I was surprised that nobody else had done this type of long-term follow-up. Researchers have followed people through medical school or residency, but to my knowledge, no one has followed a cohort from day one of medical school all the way through residency and into fellowship or practice.

Aside from the uniqueness of the approach, I discovered the idiosyncrasies of trainees’ journeys in medicine. Among educators, there’s a tendency to look at groups of trainees, searching for themes and common things. We’re so oriented around groups that we don’t always appreciate the individual, and because of that, we’re missing a lot of critical and fascinating detail.

For instance, we have standardized training for all pediatric residents. There might be 50 residents in the program, and every single one of them has their own story. What I found was that uniqueness grows and grows, and diversity becomes much more predominant than what they have in common. I don’t think you really get that unless you follow individuals through time as long as I have.

When you start a longitudinal study, you have no idea who’s going to stick with you. It comes down to building a relationship with research participants. And I’m always taking data back to them. My questions sound like, “When we talked last year, you said this was a discovery. Where are you with that now?” So they are always visiting their earlier selves and then telling me about their journey. Essentially, they narrate their own growth.

What I hope people take away from this paper is that we’re pretty good about creating different tracks for students while they’re in medical school, but we need to better support residents who have interests other than clinical work. Certainly, they need to be strong clinicians.
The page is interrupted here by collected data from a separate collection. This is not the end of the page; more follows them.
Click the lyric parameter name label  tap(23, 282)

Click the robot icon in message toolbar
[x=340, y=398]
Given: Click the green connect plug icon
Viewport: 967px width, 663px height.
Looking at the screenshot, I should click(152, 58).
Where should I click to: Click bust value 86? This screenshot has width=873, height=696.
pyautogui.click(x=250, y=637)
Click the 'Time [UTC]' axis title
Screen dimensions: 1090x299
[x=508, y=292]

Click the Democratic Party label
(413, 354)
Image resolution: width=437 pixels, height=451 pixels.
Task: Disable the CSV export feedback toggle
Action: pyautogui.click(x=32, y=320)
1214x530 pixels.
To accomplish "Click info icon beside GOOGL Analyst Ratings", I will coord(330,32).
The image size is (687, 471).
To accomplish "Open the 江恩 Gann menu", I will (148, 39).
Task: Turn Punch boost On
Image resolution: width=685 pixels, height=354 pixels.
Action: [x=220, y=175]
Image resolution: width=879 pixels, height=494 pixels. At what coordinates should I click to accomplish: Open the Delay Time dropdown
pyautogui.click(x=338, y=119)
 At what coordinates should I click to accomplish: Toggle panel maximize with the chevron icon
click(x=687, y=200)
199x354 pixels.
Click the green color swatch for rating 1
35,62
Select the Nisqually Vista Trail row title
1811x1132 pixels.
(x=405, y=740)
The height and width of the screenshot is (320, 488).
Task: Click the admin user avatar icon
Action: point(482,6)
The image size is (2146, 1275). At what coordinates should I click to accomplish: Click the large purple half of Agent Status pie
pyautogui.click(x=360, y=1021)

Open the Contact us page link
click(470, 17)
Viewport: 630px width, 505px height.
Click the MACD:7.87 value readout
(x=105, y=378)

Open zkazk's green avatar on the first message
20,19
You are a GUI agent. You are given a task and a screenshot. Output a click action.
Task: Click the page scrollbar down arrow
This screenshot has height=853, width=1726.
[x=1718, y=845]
But there are other parts of being a physician that we say are important — like physicians should be good communicators, physicians should be aware of global health, physicians should be health system managers — but we don’t really give them the time in residency to pursue that.

Another study you led, “Applying the Theory of Gendered Organizations to the Lived Experience of Women with Established Careers in Academic Medicine,” published this year in Teaching and Learning in Medicine. What insights did you gain about this theory and how it applied to women faculty in medical schools?

The theory of gender organization holds that organizations are built by men, for men. They’re structured and organized in ways that will advantage men over women — at the level of policy and at the level in workplace interactions.

In this paper, we studied women who had established careers and had reached more senior levels. These women came to see academic medicine as a gendered organization only later in their career. It’s as if they had to experience enough microaggressions, enough instances of being disadvantaged, to finally stop and ask, “Is it me? What did I do wrong that I’m not getting paid as much as he is, or that I’m not being offered the leadership position that he is?” Then they realized, it’s not them, it’s the organization. But again, they don’t seem to realize that until they’ve established their career.

This report received the Association of Medical Educators of Europe 2020 Research Paper Award.

Both of these studies provide medical professionals and hospital administrators new perspectives. What are the next steps for translating this research into the workplace?

I think the impact of the content of my research is more subtle than the methodology. I’m currently mentoring three physicians at Penn who are doing longitudinal work. All are fellowship directors, which means they will understand their programs and their trainees’ trajectories better. Improving the education right here at Penn, is very much a local implication of my work.

What do you enjoy most about your work / research?

It’s the people, the relationships — that’s what keeps me in this. It’s the relationships I build with the folks I speak to in interviews, the relationships I construct with mentees and physicians who I get to work alongside and show the ropes to. It’s always the people.